A NOVEL UDP-GLC-SPECIFIC GLUCOSYLTRANSFERASE CATALYZING THE BIOSYNTHESIS OF 6-O-GLUCOSIDES OF BILE-ACIDS IN HUMAN LIVER-MICROSOMES

Two active site-directed photoaffinity analogs, 5-[beta-P-32]azido-UDP-glucuronic acid and 5-[beta-P-32]azido-UDP-glucose, were used for the characterization of UDP-sugar-utilizing enzymes in human liver microsomes. Both compounds were recognized by human microsomal proteins: major photolabeled bands of 50-56 kDa were detected. Both photoincorporations were competitively decreased by increasing concentrations of either UDP-Glc or UDP-GlcUA, indicating a high affinity for both nucleotides. The patterns of photoaffinity labeling in the 50-56-kDa range by the two probes were significantly different, indicating the presence of different UDP-GlcUA- and UDP-Glc-specific enzymes of similar molecular mass. The presence of a UDP-Glc-dependent transferase was confirmed by the identification of an enzymatic activity catalyzing the formation of glucosides of the 6alpha-hydroxylated bile acid hyodeoxycholic acid (3alpha,6alpha-diOH (HDCA)) in the presence of UDP-Glc. The specific activity of 1.5-3.2 nmol/min/mg of protein was similar to that of 6alpha-glucuronidation of HDCA. The apparent K(m) for UDP-Glc estimated with HDCA was 280 muM, and the formation of HDCA glucosides was strongly inhibited by UDP-GlcUA (apparent K(i) = 7 muM). Evidence is presented that HDCA-specific UDP-glucuronosyltransferase clone UGT2B4) expressed in V79 cells is not involved in glucosidation of HDCA and is not photolabeled with 5-[beta-P-32]azido-UDP-Glc.
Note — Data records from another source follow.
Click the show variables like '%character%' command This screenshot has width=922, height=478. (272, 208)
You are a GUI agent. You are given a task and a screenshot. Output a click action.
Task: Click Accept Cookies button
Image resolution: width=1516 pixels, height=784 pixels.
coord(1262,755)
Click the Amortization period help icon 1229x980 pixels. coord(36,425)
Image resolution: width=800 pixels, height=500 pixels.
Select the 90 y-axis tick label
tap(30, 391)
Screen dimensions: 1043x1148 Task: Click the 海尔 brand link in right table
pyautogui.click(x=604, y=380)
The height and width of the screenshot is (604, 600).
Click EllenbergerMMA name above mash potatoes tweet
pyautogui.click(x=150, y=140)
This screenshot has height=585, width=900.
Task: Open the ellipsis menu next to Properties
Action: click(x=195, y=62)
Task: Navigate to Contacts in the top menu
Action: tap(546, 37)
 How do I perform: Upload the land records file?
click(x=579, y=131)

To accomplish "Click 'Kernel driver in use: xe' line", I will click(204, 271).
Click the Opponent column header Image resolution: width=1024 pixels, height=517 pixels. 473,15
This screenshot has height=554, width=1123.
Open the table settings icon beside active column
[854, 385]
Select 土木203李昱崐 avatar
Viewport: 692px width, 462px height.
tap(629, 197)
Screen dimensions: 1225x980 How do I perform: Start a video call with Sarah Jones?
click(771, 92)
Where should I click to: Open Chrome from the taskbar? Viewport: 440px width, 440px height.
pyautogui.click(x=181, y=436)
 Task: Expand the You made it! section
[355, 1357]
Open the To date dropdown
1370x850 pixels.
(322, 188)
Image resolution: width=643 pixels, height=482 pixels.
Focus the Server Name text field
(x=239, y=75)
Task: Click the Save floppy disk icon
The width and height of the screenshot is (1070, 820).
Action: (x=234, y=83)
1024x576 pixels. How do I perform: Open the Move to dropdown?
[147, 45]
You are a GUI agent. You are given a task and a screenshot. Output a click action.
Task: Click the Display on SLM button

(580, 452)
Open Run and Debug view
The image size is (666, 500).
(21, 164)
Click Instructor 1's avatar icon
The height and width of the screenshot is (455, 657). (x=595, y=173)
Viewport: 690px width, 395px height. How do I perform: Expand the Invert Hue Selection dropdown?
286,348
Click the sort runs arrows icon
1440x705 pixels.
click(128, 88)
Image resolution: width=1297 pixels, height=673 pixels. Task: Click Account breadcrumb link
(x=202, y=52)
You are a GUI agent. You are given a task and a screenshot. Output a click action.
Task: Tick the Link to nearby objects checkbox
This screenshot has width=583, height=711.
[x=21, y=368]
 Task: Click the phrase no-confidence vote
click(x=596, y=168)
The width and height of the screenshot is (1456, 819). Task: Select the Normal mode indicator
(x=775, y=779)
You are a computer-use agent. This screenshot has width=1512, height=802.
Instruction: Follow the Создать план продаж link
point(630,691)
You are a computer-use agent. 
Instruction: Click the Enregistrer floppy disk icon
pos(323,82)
Rigorous structure identification of the biosynthetic product proved that HDCA was glucosidated at the 6-position. Thus, this UDP-Glc-dependent activity catalyzing the biosynthesis of 6-O-glucosides of 6alpha-hydroxylated bile acids represents a new pathway in the metabolism of these bile acids.